Looking right into the "eye of the monster,'' facing death directly, completely and fully, they surrendered to it and their view of life was forever changed as they learned a lesson of life.

These people had to decide, in the darkness of despair, what they wanted to do with the rest of their life. Not all of these lessons are enjoyable to learn, but everyone finds that they enrich the texture of life. So why wait until the end of life to learn the lessons that could be learned now?

What are these lessons life asks us to master? In working with the dying and the living, it becomes clear that most of us are challenged by the same lessons: the lesson of fear, the lesson of guilt, the lesson of anger, the lesson of forgiveness, the lesson of surrender, the lesson of time, the lesson of patience, the lesson of love, the lesson of relationships, the lesson of play, the lesson of loss, the lesson of power, the lesson of authenticity, and the lesson of happiness.
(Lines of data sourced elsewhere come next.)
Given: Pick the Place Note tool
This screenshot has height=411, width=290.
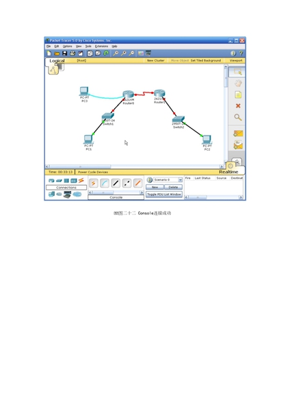Looking at the screenshot, I should coord(238,95).
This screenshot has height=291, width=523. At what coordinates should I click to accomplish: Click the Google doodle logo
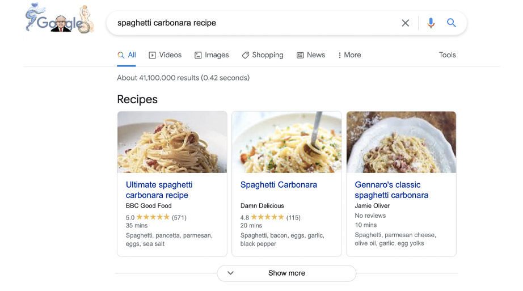[x=58, y=20]
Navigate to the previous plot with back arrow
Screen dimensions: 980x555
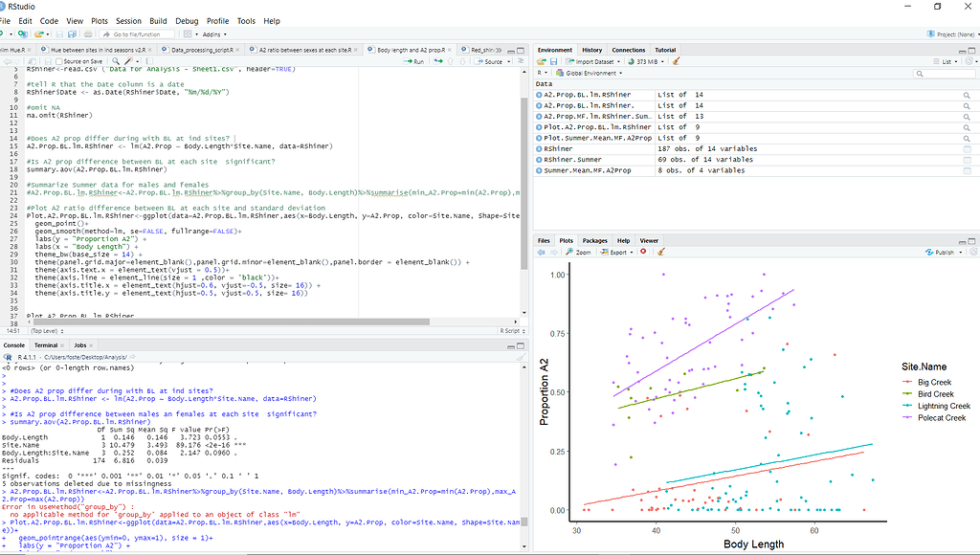(x=541, y=252)
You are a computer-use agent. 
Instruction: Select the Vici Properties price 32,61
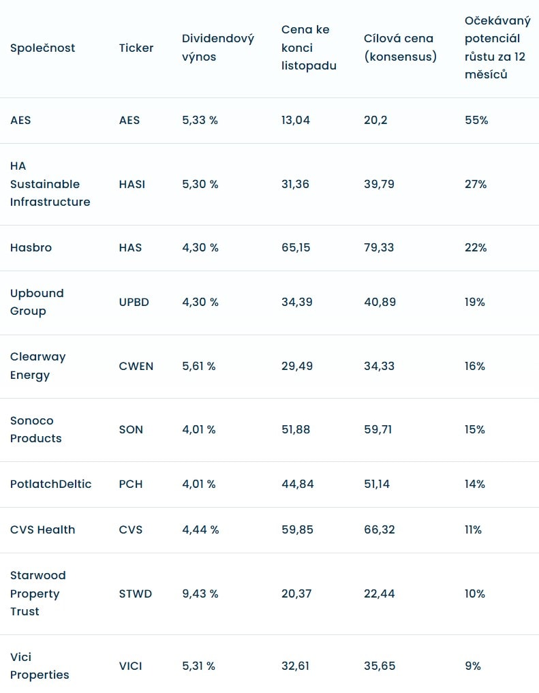click(x=296, y=666)
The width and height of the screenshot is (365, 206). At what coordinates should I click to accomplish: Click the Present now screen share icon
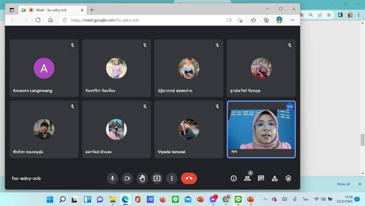pos(157,178)
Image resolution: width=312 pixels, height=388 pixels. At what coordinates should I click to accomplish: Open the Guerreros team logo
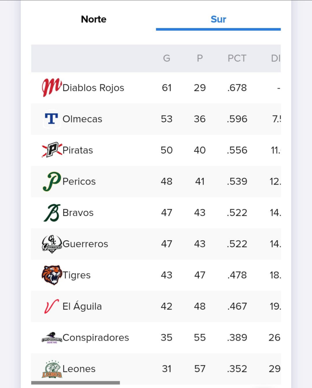pos(51,244)
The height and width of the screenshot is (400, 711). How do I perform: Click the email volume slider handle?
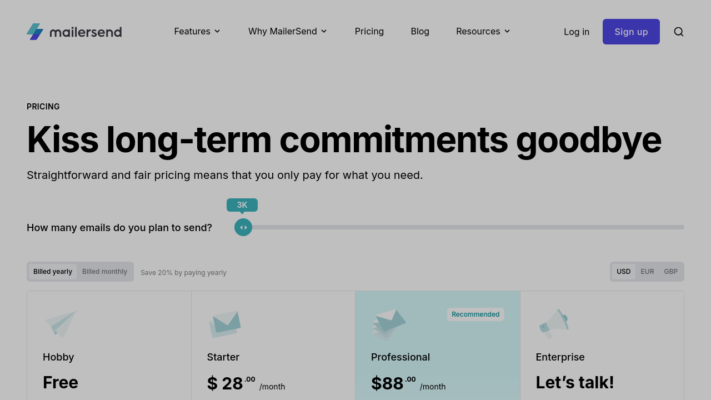click(x=243, y=227)
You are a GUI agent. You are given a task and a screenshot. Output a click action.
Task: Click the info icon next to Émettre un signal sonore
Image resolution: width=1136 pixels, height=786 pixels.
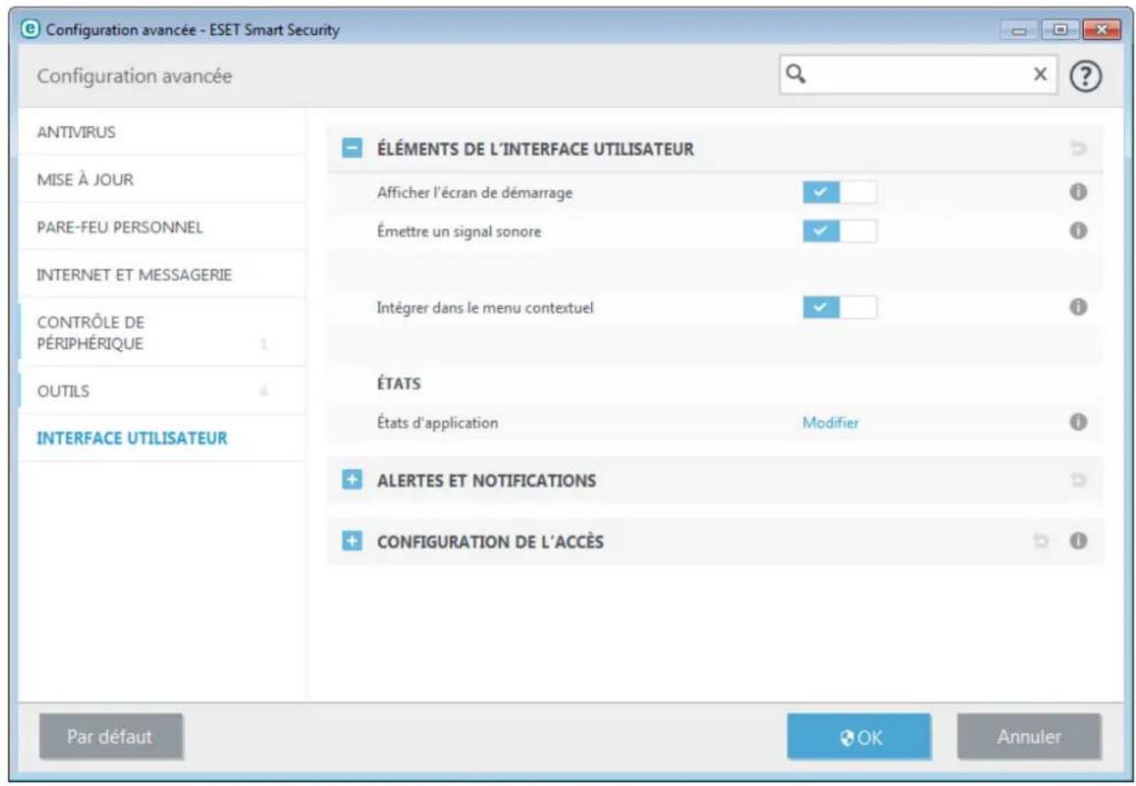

Learning lessons is a little like reaching maturity. You're not suddenly more happy, wealthy, or powerful, but you understand the world around you better, and you're at peace with yourself. Learning life's lessons is not about malung your life perfect, but about seeing life as it was meant to be.
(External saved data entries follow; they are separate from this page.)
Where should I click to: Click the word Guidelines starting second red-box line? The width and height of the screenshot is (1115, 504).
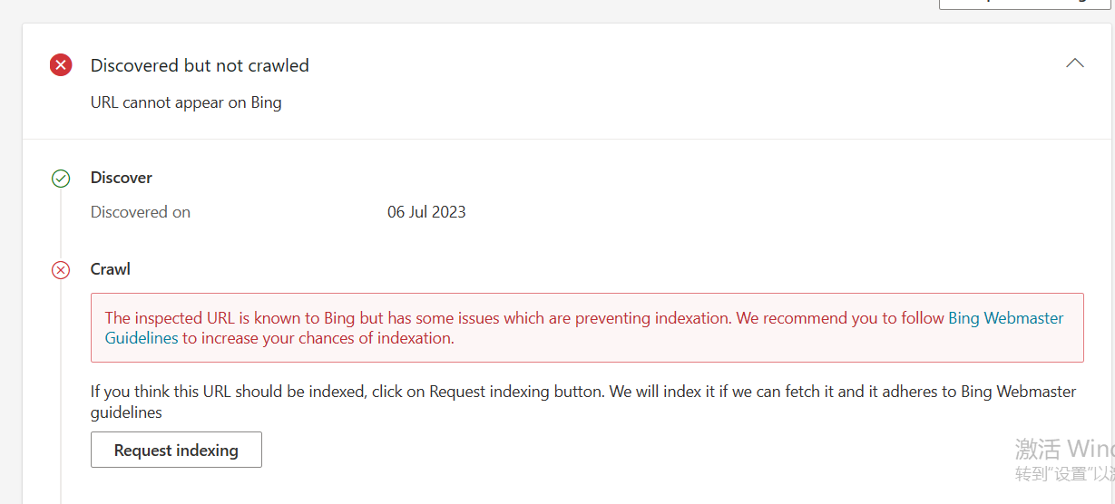pyautogui.click(x=142, y=338)
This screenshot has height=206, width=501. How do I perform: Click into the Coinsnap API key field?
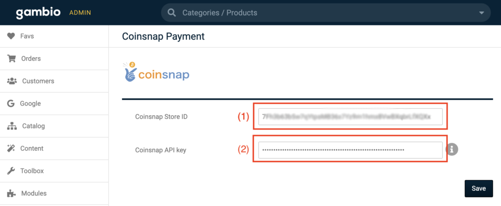coord(350,150)
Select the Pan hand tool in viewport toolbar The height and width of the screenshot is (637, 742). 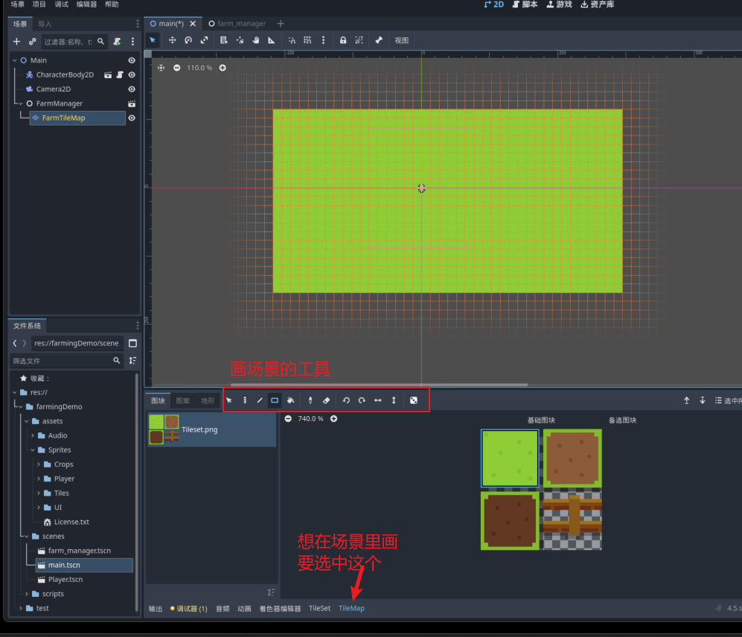(x=255, y=40)
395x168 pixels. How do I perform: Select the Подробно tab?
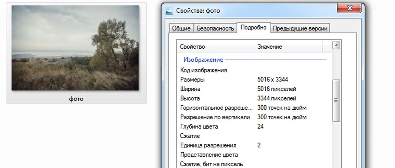pos(253,28)

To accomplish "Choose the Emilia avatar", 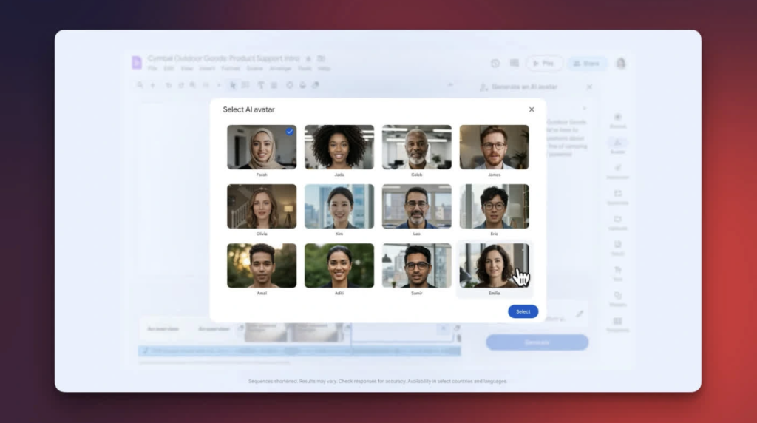I will click(x=494, y=265).
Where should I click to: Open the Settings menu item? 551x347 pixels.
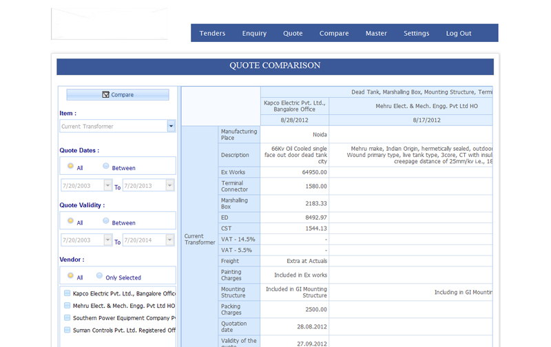pyautogui.click(x=416, y=33)
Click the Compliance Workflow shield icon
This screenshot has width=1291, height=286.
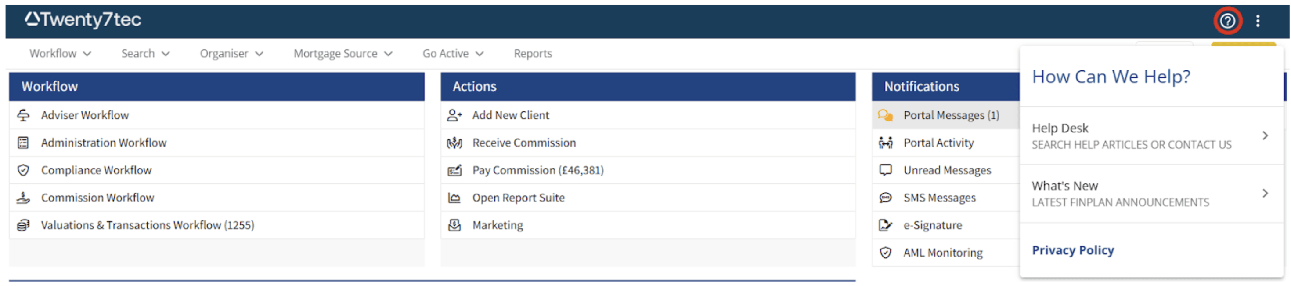click(23, 170)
As one man shared, "I now delight in the imperfections of life." We're put here on earth to learn our own lessons. No one can tell you what your lessons are; it is part of your personal journey to discover them.

On these journeys we may be given a lot, or just a little bit, of the things we must grapple with, but never more than we can handle. Someone who needs to learn about love may be married many times, or never at all. One who must wrestle with the lesson of money may be given none at all, or too much to count.

We will look at life and living in this book, discovering how life is seen from its outer edge. We will learn that we are not alone, seeing instead how we are all connected, how love grows, how relationships enrich us.

Hopefully, we will correct the perception that we are weak, realizing that not only do we have power, we have all the power of the universe within ourselves. We will learn the truth about our illusions, about happiness and the grandness of who we really are. We will learn how we have been given everything we need to make our lives work beautifully.